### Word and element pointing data
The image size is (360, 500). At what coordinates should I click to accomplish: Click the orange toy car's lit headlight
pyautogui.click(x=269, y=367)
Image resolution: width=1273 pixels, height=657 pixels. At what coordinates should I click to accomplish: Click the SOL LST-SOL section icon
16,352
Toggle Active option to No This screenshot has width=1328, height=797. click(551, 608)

--

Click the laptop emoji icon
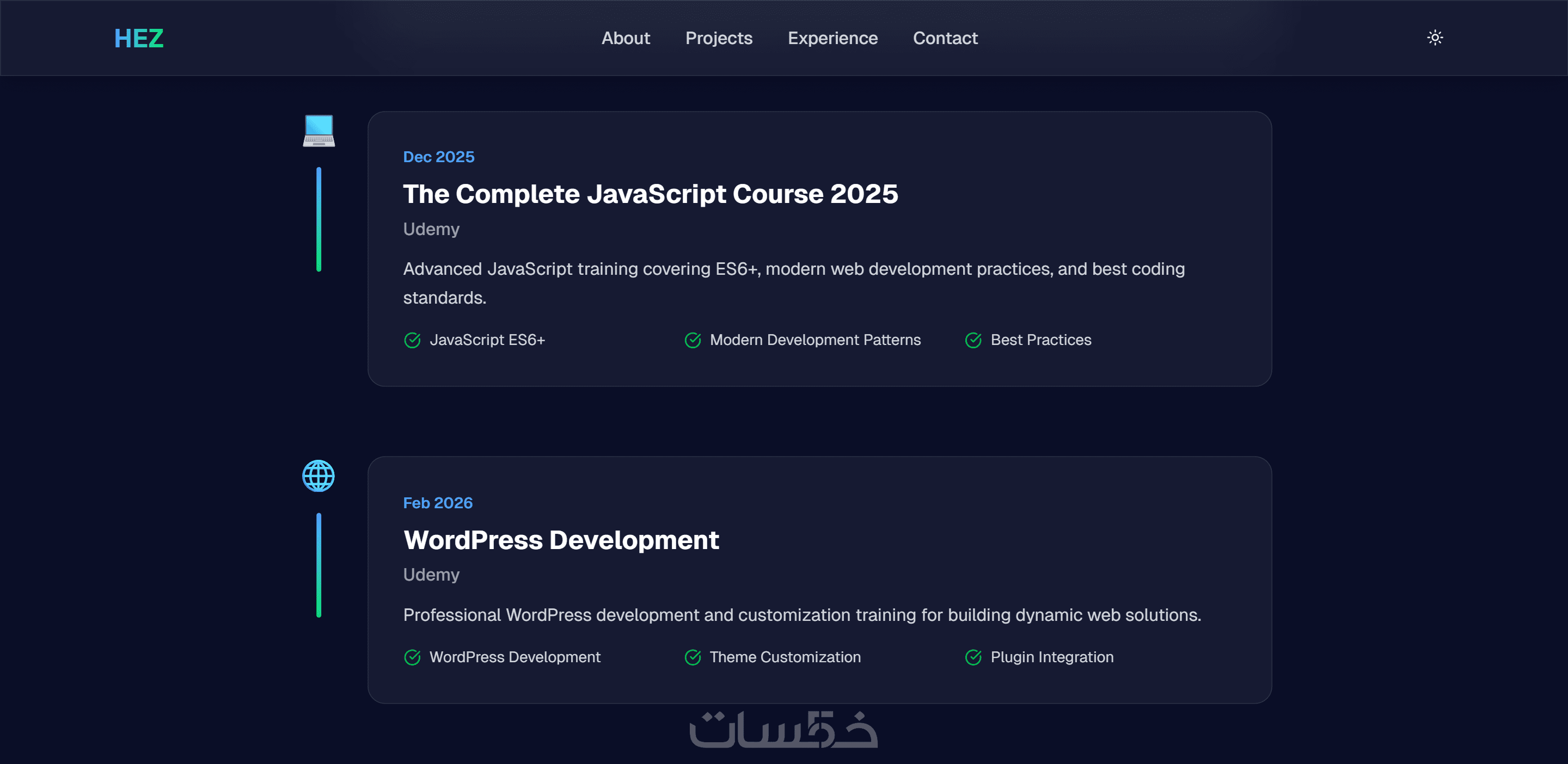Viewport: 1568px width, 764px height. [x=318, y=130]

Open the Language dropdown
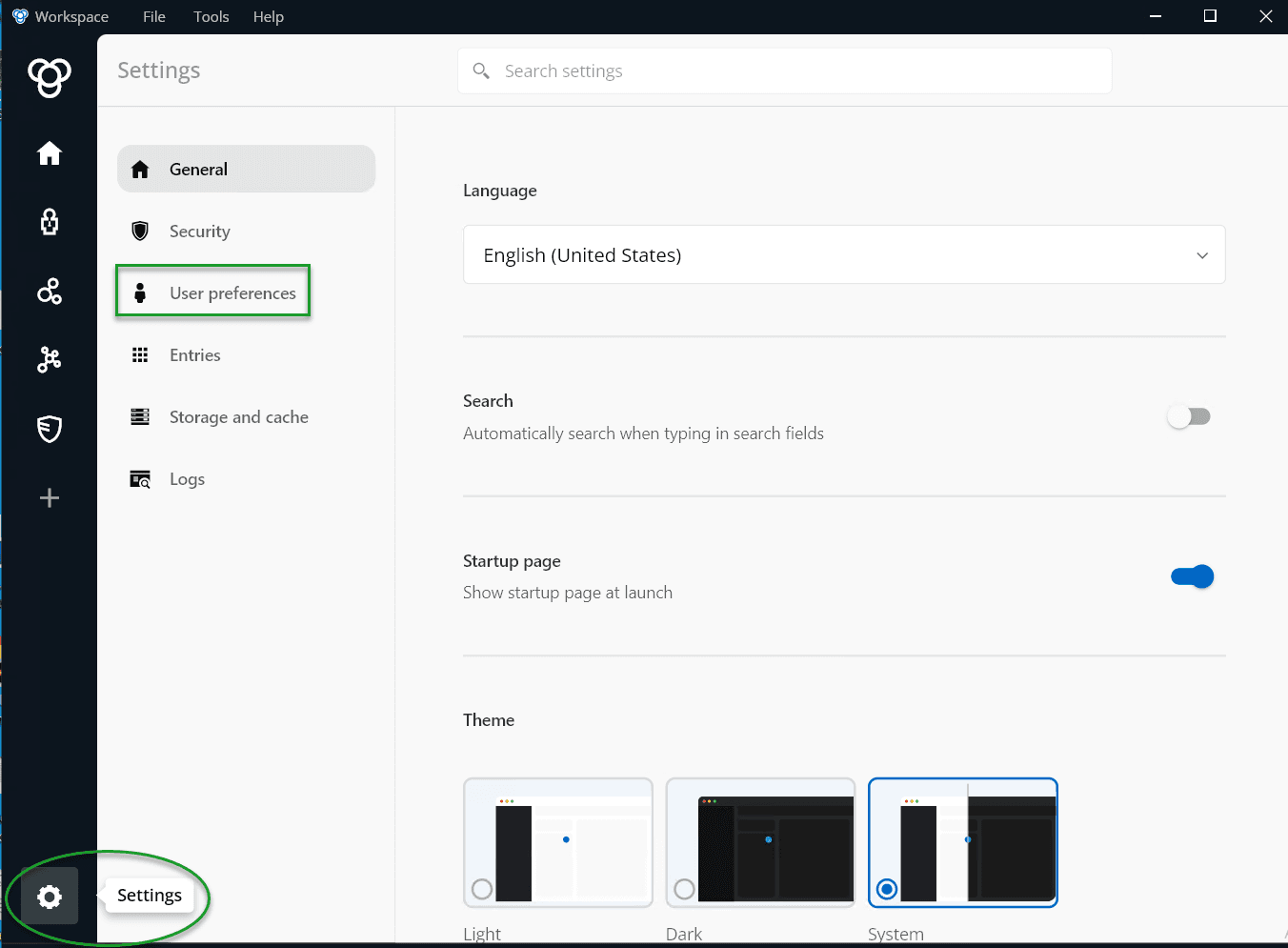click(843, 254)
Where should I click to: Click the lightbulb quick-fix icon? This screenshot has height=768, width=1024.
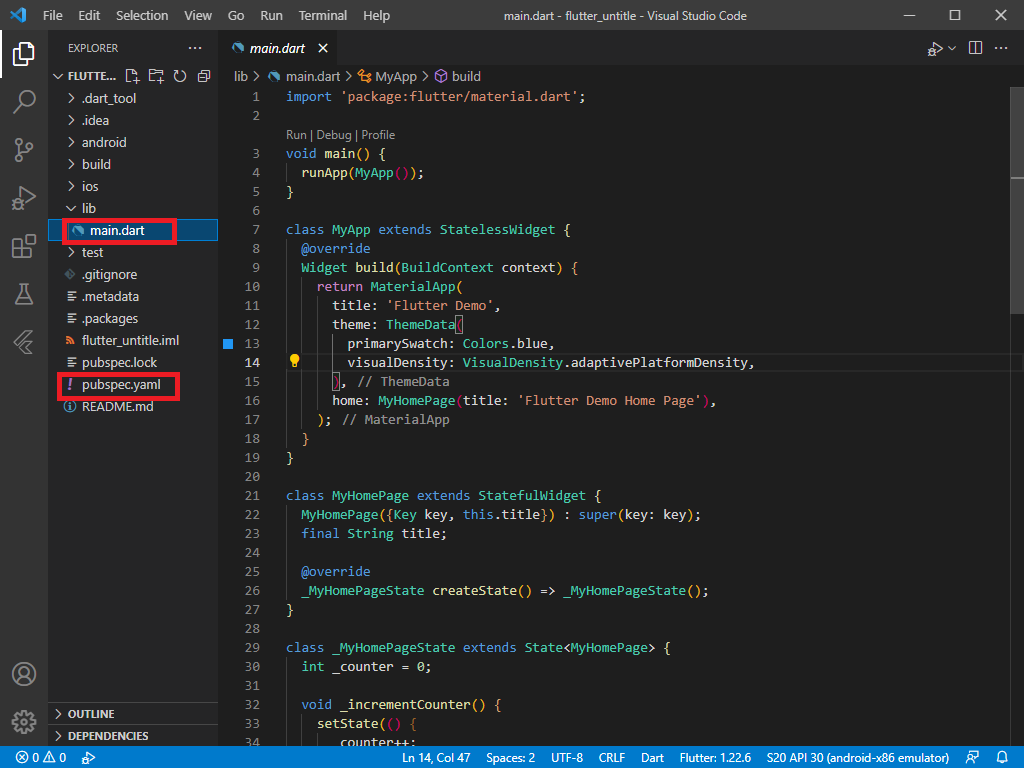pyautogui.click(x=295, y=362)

### OBJECTIVE
Please return each line of the data above that contains the string "This".

### FINAL RESULT
Toggle Active option to No This screenshot has width=1328, height=797. click(551, 608)
Where should I click to: Click the lightbulb quick-fix icon? This screenshot has height=768, width=1024.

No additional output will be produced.